Undergraduate Honors Theses

Thesis Defended

Spring 2019

Document Type


Type of Thesis

Departmental Honors


Molecular, Cellular, & Developmental Biology

First Advisor

Robert Garcea, MD


Murine Polyomaviruses are dsDNA viruses that hijack the host’s DNA damage response (DDR) pathway to replicate their own genomes (Heiser et al., 2016), offering a model for human polyomavirus replication. The viral protein large T-antigen (LT) is essential for viral replication and can interact with a variety of DDR proteins in viral DNA replication centers (Brodsky & Pipas, 1998).
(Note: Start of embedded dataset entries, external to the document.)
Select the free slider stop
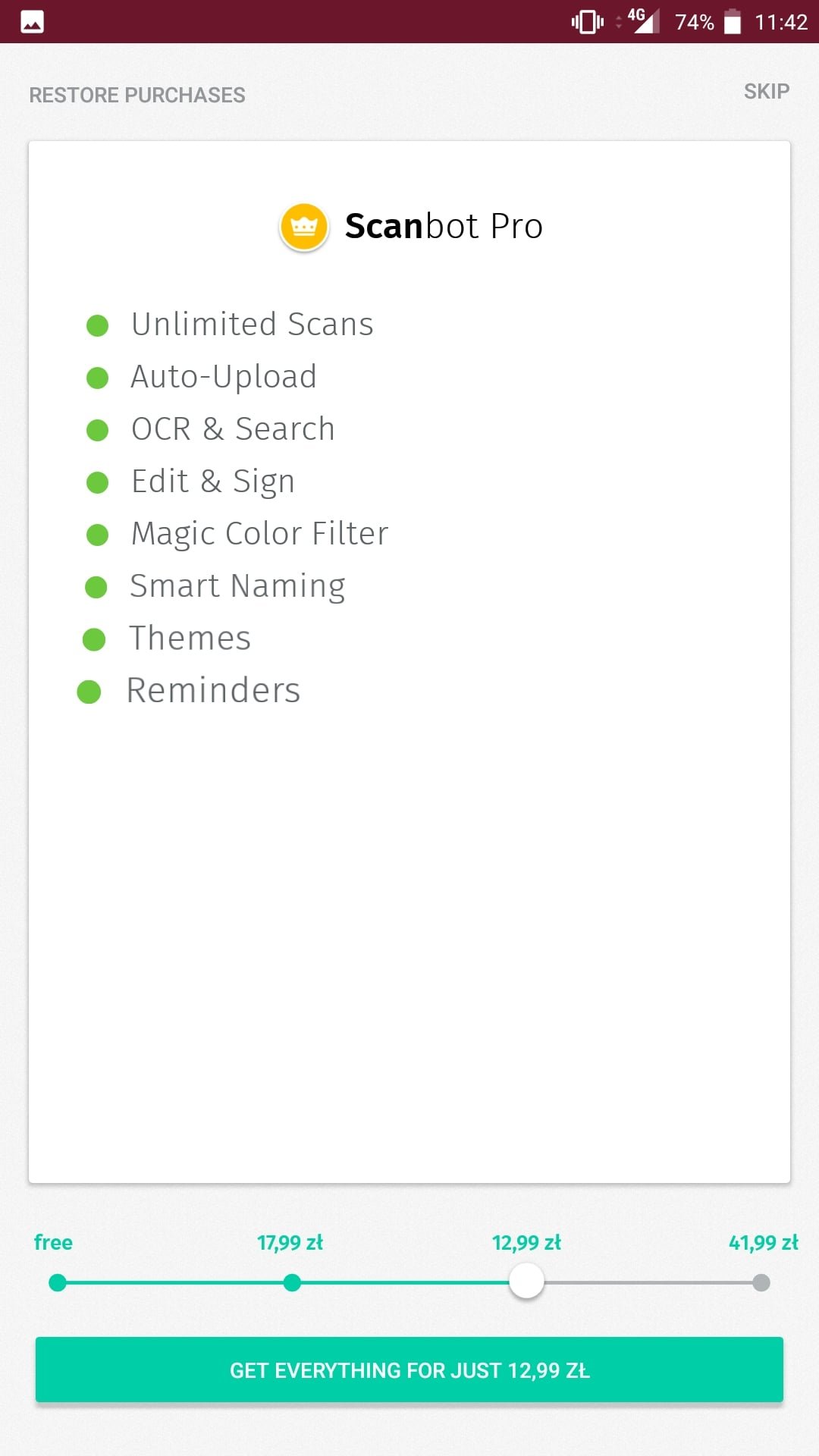 tap(58, 1282)
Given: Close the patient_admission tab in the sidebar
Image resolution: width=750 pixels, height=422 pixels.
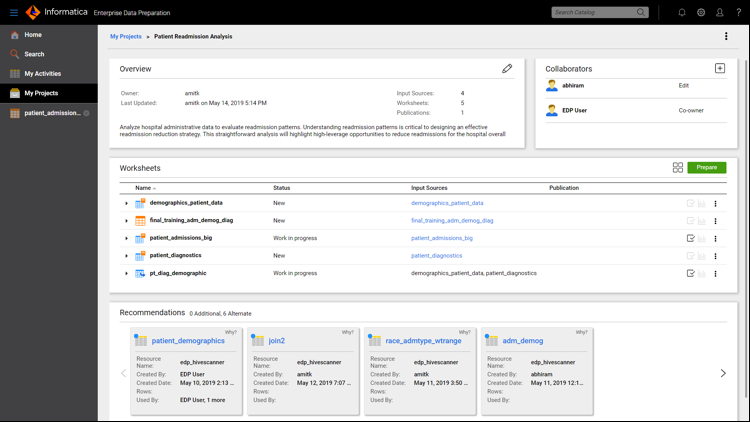Looking at the screenshot, I should (x=87, y=113).
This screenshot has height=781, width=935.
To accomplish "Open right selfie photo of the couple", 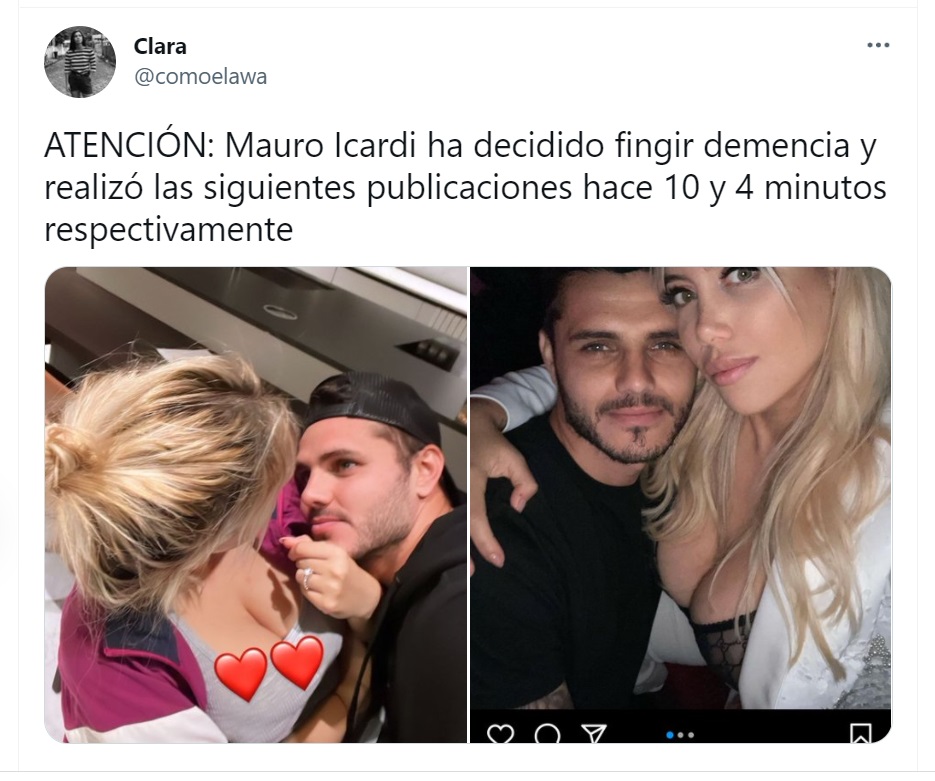I will coord(680,505).
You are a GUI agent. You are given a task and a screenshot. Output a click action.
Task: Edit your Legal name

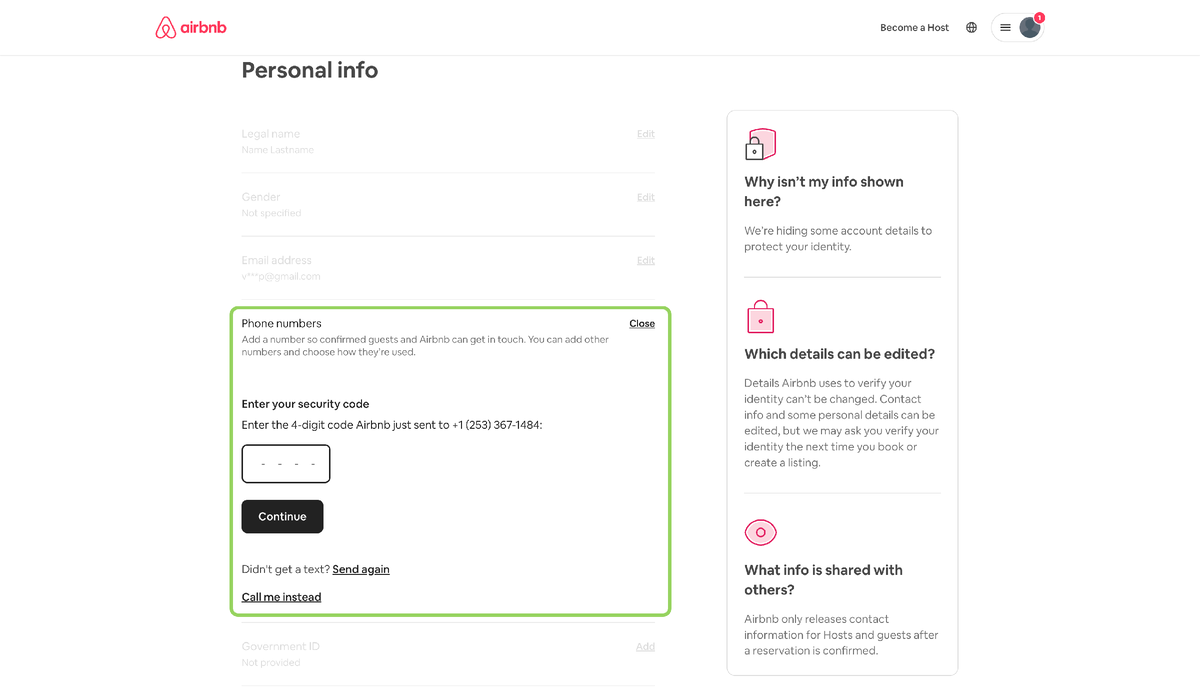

Replication protein A (RPA) is a DDR protein complex made up of three subunits, RPA70, RPA32, and RPA14. RPA70 and RPA32 have been shown to directly interact with LT in cells over-expressing each protein, either individually or together (Banerjee et al., 2013). Individual point mutations within LT could disrupt the LT-RPA interaction (Banerjee et al., 2013). However, the LT–RPA interaction has yet to be explored in the context of viral infection. This study aimed to evaluate mCherry-tagged RPA32 binding with wild-type LT and previously characterized point-mutants E320A and K308E during infection of mouse fibroblasts (Banerjee et al., 2013). We show that, vDNA was replicated from genomes encoding both wild-type and mutant LT proteins. However, we did not observe an interaction between wild-type LT and mCherry-tagged mouse RPA32 (mCh-muRPA32).